At the end of World War II, Wilkins was hired by the US Army to design equipment and to train soldiers in polar survival. Although based in Washington DC, the work continued to take him around the world.

Wilkins was employed by the US Army Quartermaster Corps which, in 1952, moved its headquarters from Washington to Natick, Massachusetts. Wilkins continued to travel continuously but, because he frequently had to work at Natick, he permanently rented a hotel room at nearby Framingham.

Throughout his life, Wilkins had sought answers to spiritual questions and the truth about the possible existence of God. That enquiry had led him to attend seances and visit spiritual churches.

While he had searched for the lost Russian aviators in 1937/38, he had also conducted experiments in thought transference with a practicing spiritualist, Harold Sherman. When he was in the Arctic, Wilkins had sent ‘thought messages’ to Sherman in New York. Sherman had recorded his impressions and, at the completion of the search, the two men compared notes. The results were remarkably accurate and they jointly published the book Thoughts Through Space.

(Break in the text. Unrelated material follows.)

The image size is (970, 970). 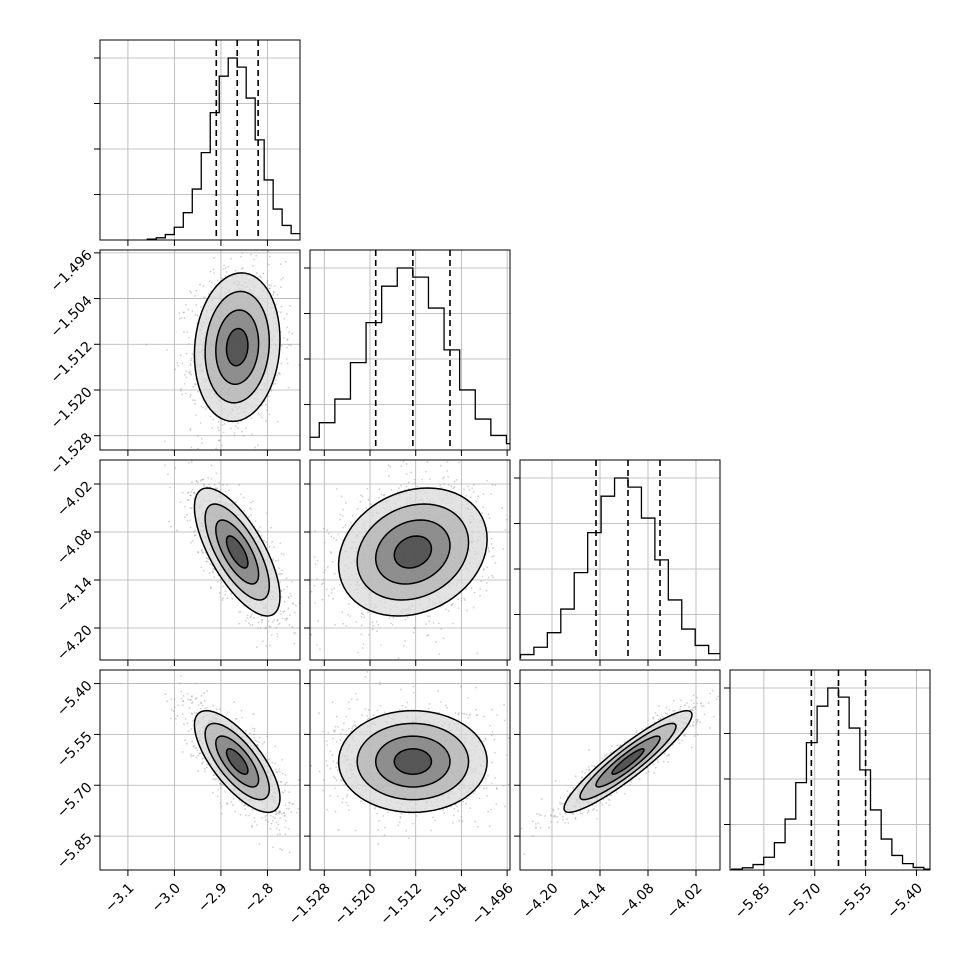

Sherman also introduced Wilkins to the Urantia Foundation, which was a group of people, based in Chicago, who were studying messages supposedly received from extra-terrestrial beings. The messages told of worlds beyond the known universe, and offered a scientific explanation of Christianity. Adam and Eve had been interplanetary travelers, sent to start a colony on Earth.

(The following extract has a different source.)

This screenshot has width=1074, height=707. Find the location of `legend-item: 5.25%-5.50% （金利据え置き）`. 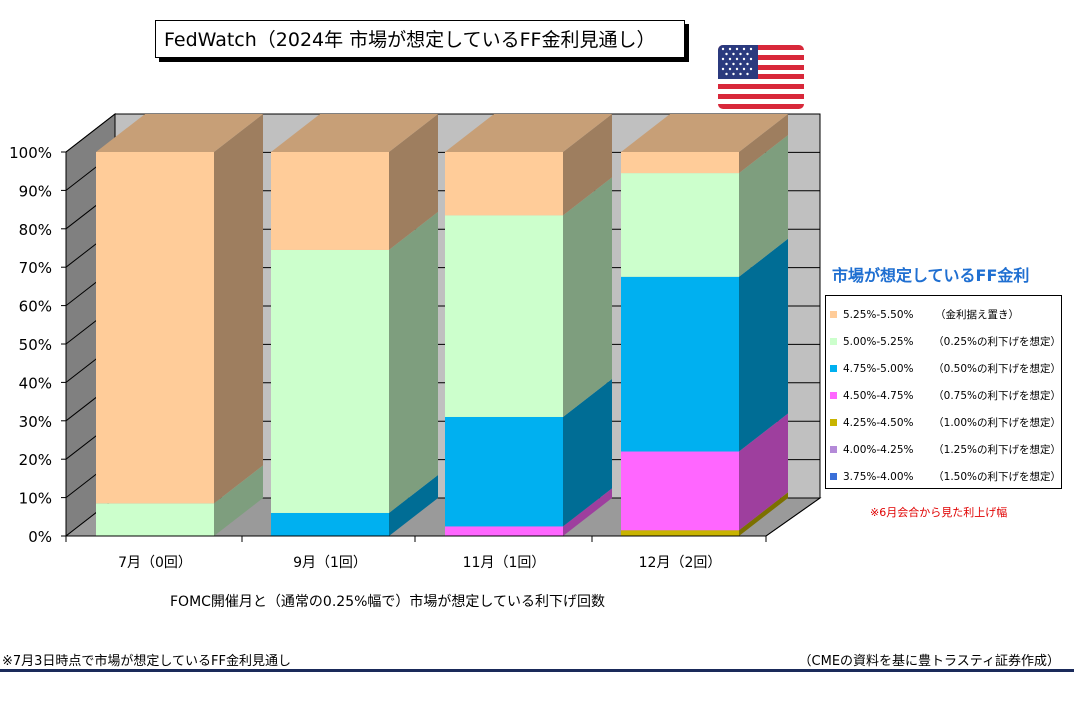

legend-item: 5.25%-5.50% （金利据え置き） is located at coordinates (944, 314).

Later, as the colony grew, Jesus Christ had been sent to explain God’s message. In his dual quest for scientific knowledge and spiritual understanding, Wilkins studied the messages. He later donated money so that the Urantia Foundation could publish the messages as the 2,000-page Urantia Book in 1955. For the remainder of his life, Wilkins carried a copy of the book wherever he went.

During the 1950s he returned to Australia on a number of occasions to visit his family and the remains of his homestead at Mount Bryan East.

Wilkins’ ashes are scattered by the US Navy – Photo by Commander James F. Calvert from National Geographic

Early in 1957 he flew over the North Pole with the US Air Force. Later that year he made his last trip to Antarctica as a guest of the US Navy, during the International Geophysical Year.

On his return from Antarctica, he was a guest on board the US Navy nuclear submarine USS Skate, which was planning to cross the Arctic by travelling under the ice. At seventy years of age, Wilkins was seeing many of his plans and dreams come to fruition.

A few months later, he was living in his hotel room at Framingham, Massachusetts. It was 30 November 1958 and the ground around the hotel was covered in snow. Wilkins was working outside on his Chevrolet station wagon and, about 9.00 p.m. went up to his room. He suffered a heart attack and died.

Hearing of Wilkins’ death his many friends in the US armed forces organized for his ashes to be carried in the nuclear submarine Skate to the North Pole, where on 17 March 1959, they were scattered.